Tres infelices, que cubrieron su infelicidad: Danglars, con dinero; Villefort, con poder, y Fernand, la satisfizo con una mujer. Resta pensar entonces que esta triste vida ya la tenían y que el Conde tan solo la puso en evidencia. Él es el detonante de un camino que estaba destinado a ser, que se había construido desde los cimientos de esa forma. El joven común y corriente, devenido vengador, toca donde duele y duele mucho.
«No existe la felicidad ni la desdicha, sino la comparación entre un estado y otro», escribe el Conde a Maximilien. Durante un mes, el Conde le hizo jurar a este que no moriría de amor y, pasado ese plazo, le devolvió la dicha con Valentina, a quien le cuidó el sueño y la vida, total él no dormía.
Un hombre desdichado puede ser el más feliz si así lo desea. Y si se rodea bien. Convertido en el “Conde de Montecristo” podría haberse vuelto tosco y ambicioso. Podría haberse convertido en Danglars, aquel ordinario segundo del barco de Morrel, quien se volvió el banquero más rico y más respetado, limpiando de un plumazo su pasado vulgar y traicionero. O en Fernand, rico también, con título y todo, producto de una traición en Grecia unos años atrás, después de la primera traición que lleva a Edmond a la cárcel (quien tiene la traición en la naturaleza, terminará traicionando; como la leyenda del escorpión y la rana). O en Villefort, de origen más importante, pero idéntica vida. El dinero que había adquirido el Conde se lo permitía y su inteligencia se lo aseguraba, pero él optó por otro destino.

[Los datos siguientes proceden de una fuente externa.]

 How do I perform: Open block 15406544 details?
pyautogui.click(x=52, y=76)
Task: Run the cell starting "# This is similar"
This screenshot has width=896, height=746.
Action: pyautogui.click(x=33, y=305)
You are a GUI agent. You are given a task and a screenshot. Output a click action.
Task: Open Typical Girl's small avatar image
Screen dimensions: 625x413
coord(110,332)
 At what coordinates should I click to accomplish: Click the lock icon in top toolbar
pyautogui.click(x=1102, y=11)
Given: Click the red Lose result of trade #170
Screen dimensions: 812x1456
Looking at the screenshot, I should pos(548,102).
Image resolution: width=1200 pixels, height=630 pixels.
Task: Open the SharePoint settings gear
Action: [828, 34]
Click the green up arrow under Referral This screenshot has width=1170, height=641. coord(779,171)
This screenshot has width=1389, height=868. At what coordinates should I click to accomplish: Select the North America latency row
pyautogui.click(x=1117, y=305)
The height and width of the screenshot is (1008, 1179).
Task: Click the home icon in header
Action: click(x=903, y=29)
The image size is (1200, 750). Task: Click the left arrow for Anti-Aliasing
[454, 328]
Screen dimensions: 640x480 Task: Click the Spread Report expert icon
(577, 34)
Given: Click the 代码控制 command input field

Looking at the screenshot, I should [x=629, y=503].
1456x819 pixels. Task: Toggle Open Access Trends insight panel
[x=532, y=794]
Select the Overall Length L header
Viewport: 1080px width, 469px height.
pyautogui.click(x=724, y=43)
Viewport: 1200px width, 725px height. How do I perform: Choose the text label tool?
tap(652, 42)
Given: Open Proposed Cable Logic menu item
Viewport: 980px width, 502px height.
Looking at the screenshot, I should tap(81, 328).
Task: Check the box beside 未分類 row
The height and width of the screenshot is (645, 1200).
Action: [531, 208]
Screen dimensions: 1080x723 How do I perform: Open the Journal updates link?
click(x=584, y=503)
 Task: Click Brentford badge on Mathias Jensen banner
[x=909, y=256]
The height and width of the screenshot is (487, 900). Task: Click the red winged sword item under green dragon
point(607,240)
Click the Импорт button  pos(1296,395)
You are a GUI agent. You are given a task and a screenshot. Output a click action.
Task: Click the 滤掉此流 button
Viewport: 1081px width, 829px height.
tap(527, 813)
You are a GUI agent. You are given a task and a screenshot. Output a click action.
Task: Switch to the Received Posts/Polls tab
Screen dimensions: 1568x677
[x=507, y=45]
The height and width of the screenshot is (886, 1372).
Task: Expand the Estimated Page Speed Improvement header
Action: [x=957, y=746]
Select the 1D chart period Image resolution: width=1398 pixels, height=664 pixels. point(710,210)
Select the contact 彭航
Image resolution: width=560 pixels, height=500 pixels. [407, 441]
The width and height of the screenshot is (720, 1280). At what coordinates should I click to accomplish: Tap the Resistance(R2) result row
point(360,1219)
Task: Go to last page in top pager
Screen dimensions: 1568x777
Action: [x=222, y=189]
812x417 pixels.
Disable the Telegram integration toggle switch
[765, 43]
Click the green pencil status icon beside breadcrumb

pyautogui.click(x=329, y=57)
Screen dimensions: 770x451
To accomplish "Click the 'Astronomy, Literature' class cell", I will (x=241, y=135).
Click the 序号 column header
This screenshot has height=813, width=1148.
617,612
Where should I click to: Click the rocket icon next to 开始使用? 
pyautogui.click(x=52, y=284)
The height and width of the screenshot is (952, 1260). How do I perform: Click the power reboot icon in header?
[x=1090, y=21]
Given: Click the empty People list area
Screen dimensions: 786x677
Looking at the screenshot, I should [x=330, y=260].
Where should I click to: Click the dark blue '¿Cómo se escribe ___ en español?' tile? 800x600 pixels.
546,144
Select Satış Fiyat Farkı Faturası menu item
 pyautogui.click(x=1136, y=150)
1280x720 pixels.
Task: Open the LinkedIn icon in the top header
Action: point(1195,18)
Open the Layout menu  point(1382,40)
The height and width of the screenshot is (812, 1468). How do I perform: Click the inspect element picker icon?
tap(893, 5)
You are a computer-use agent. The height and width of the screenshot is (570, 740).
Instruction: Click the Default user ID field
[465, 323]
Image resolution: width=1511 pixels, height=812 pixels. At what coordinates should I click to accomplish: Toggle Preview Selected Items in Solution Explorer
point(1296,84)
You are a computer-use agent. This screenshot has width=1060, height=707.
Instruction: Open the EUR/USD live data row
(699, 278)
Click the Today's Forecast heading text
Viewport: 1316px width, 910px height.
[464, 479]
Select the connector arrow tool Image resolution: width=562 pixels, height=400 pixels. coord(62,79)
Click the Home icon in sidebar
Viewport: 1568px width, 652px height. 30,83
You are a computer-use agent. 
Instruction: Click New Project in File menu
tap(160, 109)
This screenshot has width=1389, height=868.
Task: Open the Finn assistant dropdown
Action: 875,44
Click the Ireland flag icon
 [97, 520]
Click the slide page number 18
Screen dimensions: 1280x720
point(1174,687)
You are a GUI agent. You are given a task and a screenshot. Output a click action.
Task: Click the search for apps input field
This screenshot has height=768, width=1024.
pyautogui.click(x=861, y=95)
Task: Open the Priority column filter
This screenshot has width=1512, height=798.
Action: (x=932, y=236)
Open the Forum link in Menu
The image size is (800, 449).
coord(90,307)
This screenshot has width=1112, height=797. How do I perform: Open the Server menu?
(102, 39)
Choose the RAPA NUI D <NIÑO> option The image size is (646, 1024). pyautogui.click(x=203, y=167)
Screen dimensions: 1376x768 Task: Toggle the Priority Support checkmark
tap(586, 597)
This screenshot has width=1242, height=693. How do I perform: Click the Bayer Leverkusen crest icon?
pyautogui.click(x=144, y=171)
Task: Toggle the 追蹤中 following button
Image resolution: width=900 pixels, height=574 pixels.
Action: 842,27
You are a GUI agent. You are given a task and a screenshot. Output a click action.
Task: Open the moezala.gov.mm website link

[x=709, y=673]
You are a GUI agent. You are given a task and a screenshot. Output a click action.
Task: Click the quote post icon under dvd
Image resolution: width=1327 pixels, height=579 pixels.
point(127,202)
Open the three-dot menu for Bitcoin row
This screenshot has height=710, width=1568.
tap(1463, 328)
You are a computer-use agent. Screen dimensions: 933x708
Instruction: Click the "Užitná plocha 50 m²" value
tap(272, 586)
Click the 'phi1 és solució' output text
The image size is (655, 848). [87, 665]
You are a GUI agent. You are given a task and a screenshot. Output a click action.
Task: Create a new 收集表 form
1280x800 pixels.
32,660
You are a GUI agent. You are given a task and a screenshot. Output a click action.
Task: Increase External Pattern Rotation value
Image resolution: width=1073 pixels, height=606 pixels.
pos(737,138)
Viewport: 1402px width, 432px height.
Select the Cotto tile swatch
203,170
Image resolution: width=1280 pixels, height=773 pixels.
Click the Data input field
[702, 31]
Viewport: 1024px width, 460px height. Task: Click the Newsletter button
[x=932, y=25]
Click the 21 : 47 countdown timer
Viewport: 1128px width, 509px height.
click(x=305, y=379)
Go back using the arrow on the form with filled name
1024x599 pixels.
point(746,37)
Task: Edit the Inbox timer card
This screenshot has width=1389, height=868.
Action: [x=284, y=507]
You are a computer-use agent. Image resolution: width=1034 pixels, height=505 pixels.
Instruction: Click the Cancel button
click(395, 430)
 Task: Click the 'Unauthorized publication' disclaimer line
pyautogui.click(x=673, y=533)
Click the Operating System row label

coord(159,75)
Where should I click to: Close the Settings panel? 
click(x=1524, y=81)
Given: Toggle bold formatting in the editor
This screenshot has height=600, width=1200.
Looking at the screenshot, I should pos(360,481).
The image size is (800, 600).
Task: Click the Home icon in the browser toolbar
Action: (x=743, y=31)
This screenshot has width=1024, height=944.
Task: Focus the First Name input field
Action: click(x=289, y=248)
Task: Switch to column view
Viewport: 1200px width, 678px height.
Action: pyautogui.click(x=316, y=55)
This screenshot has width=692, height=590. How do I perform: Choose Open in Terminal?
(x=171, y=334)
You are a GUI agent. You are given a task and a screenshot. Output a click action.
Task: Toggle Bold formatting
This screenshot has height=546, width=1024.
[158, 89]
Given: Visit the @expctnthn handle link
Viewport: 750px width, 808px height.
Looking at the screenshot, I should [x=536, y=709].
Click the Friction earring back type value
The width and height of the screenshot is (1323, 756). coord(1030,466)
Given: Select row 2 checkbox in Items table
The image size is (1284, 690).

El Conde se rodeó de todos ellos, sin contaminarse. Supo ver la bondad dentro de tanta impureza. Sin mezclarse, los cobijó en su casa, les sonrió, sin cambiar de parecer en sus deseos de justicia. Es increíble lo que se asemejan la justicia y la venganza en ciertos casos. La cortesía y los buenos modos pueden hacer dudar a cualquiera, mas es lo volátil y sincero de quien te conoce verdaderamente lo que da sentido a la vida. Las críticas de quien te quiere, a veces dichas en tono poco cordial, valen más que las sonrisas amables de quien te es indiferente. Villefort, Fernand y Danglars eran tres hombres de sociedad educados, terriblemente falsos. No se podía confiar en ellos, claro está, pero el Conde se hubiese dejado engañar si lo hubiese querido, obnubilado por los brillos de esos lugares. Tan desesperados en posicionarse en sociedad que no habían logrado conseguir que alguien los quisiera de veras. Aunque, ¿quién puede querer “como es” a alguien así? La amistad la reserva para unos pocos: para los Morrel, en especial Maximilien, y para Haydée, quien lo hizo volver a creer en el amor. La dureza de su corazón por los tristes acontecimientos que había vivido, alejaban de sí la idea del puro afecto.
Mercedes se había llamado el amor y, luego, es Haydée. Haydée es su otra Mercedes y así se refiere el Conde respecto de ella finalmente. “Otra Mercedes” no significa el reemplazo de una por otra, sino el amor como a la primera. Ama a Haydée como, siendo más joven e inocente, lo hizo con Mercedes. El amor se transformó: Haydée le demuestra una fidelidad de la que Mercedes, no importa porqué, no fue capaz. La fidelidad del amor, el compromiso y la tranquilidad. El verdadero amor brinda eso. Compartió con ella diversidad de cosas sin amarla y la fue queriendo con el tiempo. Su compañía le era más que grata, hablar con ella sin máscaras, aun estar con ella sin hablarse…
Los años de cárcel inmunizaron a Edmond de la vida. De a poco, como el veneno de Northier que sirvió de remedio en Valentina. El loco compañero de cárcel le dio los conocimientos que inmunizan a cualquiera de la locura. Asimismo, lo inmunizó de la crueldad y, de este modo, lo hizo libre y sano.
«No existe la felicidad ni la desdicha, sino la comparación entre un estado y otro”. Habría que pensar cuán desdichados somos cuando así lo sentimos y cuán felices podemos ser si lo deseamos. Debemos siempre buscar rodearnos de la dulzura de quien nos ama y no del trato cordial, amable y educado —y distante— de quien nos miente. Si no, estaremos perdiendo el tiempo, tomando del veneno malo, ese que no inmuniza.